**The tasks**
[A] According to the required cooperation section, what law does sharing Poultry Processing Worker Compensation information among Poultry Processors violate?
[B] Write the next part of the required cooperation section, picking up after its final sentence.

**Passage given**
VIII. Required Cooperation

    A. Settling Defendants must cooperate fully and truthfully with the 
United States in any investigation or litigation relating to the 
sharing of Poultry Processing Worker Compensation information among 
Poultry Processors, in violation of Section 1 of the Sherman Act, as 
amended, 15 U.S.C. 1. Settling Defendants must use their best efforts 
to ensure that all current officers, directors, employees, and agents 
also fully and promptly cooperate with the United States and use 
reasonable efforts to ensure that all former officers, directors, 
employees, and agents also fully and promptly cooperate with the United 
States. The full, truthful, and continuing cooperation of Settling 
Defendants must include:
    1. as requested on reasonable notice by the United States, being 
available for interviews, depositions, and providing sworn testimony to 
the United States orally and in writing as the United States so 
chooses;
    2. producing, upon request of the United States, all documents, 
data, information, and other materials, wherever located, not protected 
under the attorney-client privilege or attorney work product doctrine, 
in the possession, custody, or control of that Settling Defendant, and 
a privilege log of any materials the Settling Defendant claims are 
protected under the attorney-client privilege or the attorney work-
product doctrine; and
    3. testifying at trial and other judicial proceedings fully, 
truthfully, and under oath, when called upon to do so by the United 
States.

**Information provided**
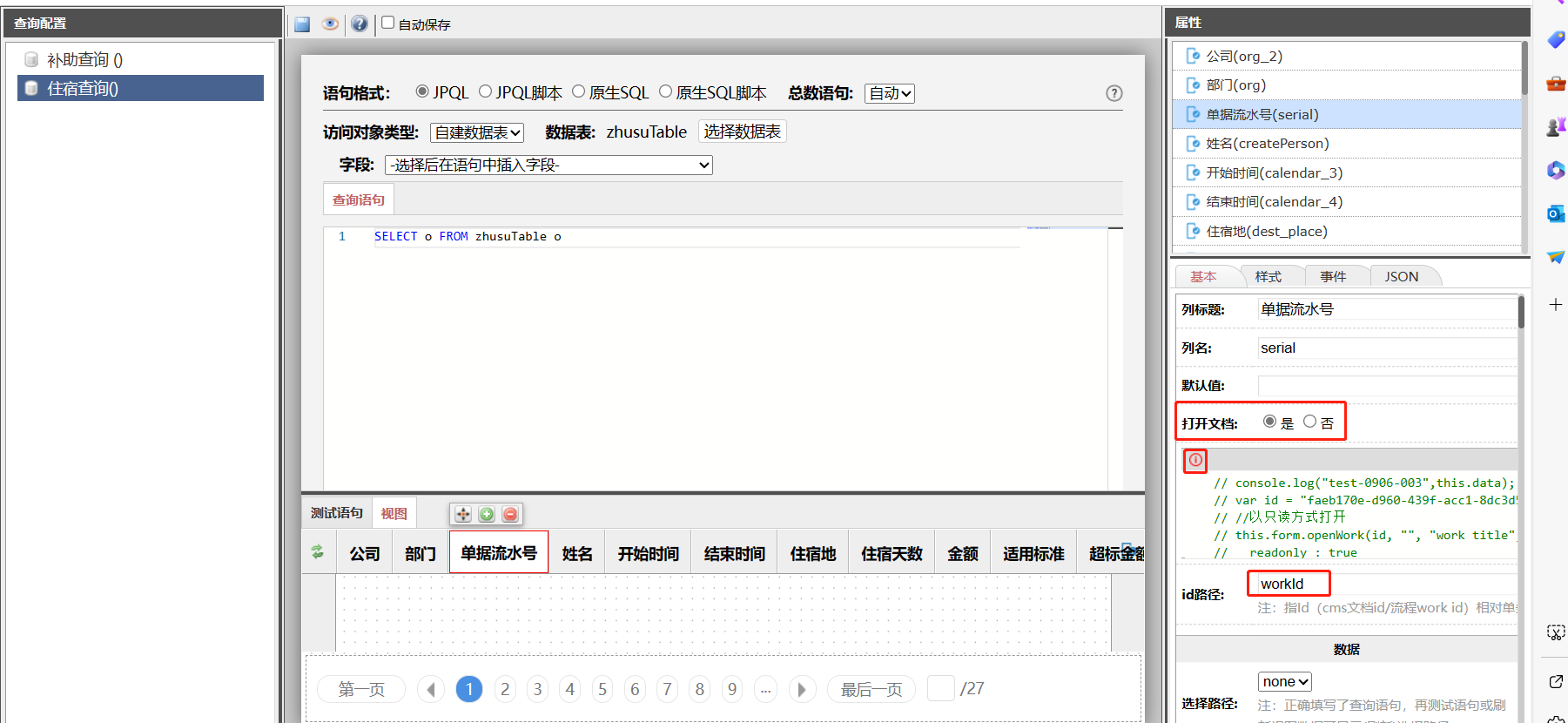Click the eye preview icon
The width and height of the screenshot is (1568, 723).
coord(330,24)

**Exercise results**
[A] Section 1 of the Sherman Act, as amended, 15 U.S.C. 1.

[B]
    B. The obligations of Settling Defendants to cooperate fully and 
truthfully with the United States as required in this Section VIII will 
cease upon the conclusion of all investigations and litigation related 
to the sharing of Poultry Processing Worker Compensation information in 
violation of Section 1 of the Sherman Act, including exhaustion of all 
appeals or expiration of time for all appeals of

[[Page 57054]]

any Court ruling in this matter, or the expiration of the Final 
Judgment, whichever is later.
    C. Settling Defendants must take all necessary steps to preserve 
all documents and information relevant to the United States' 
investigations and litigation alleging that Settling Defendants and 
other Poultry Processors shared Poultry Processing Worker Compensation 
information in violation of Section 1 of the Sherman Act until the 
United States provides written notice to the Settling Defendants that 
their obligations under this Section VIII have expired.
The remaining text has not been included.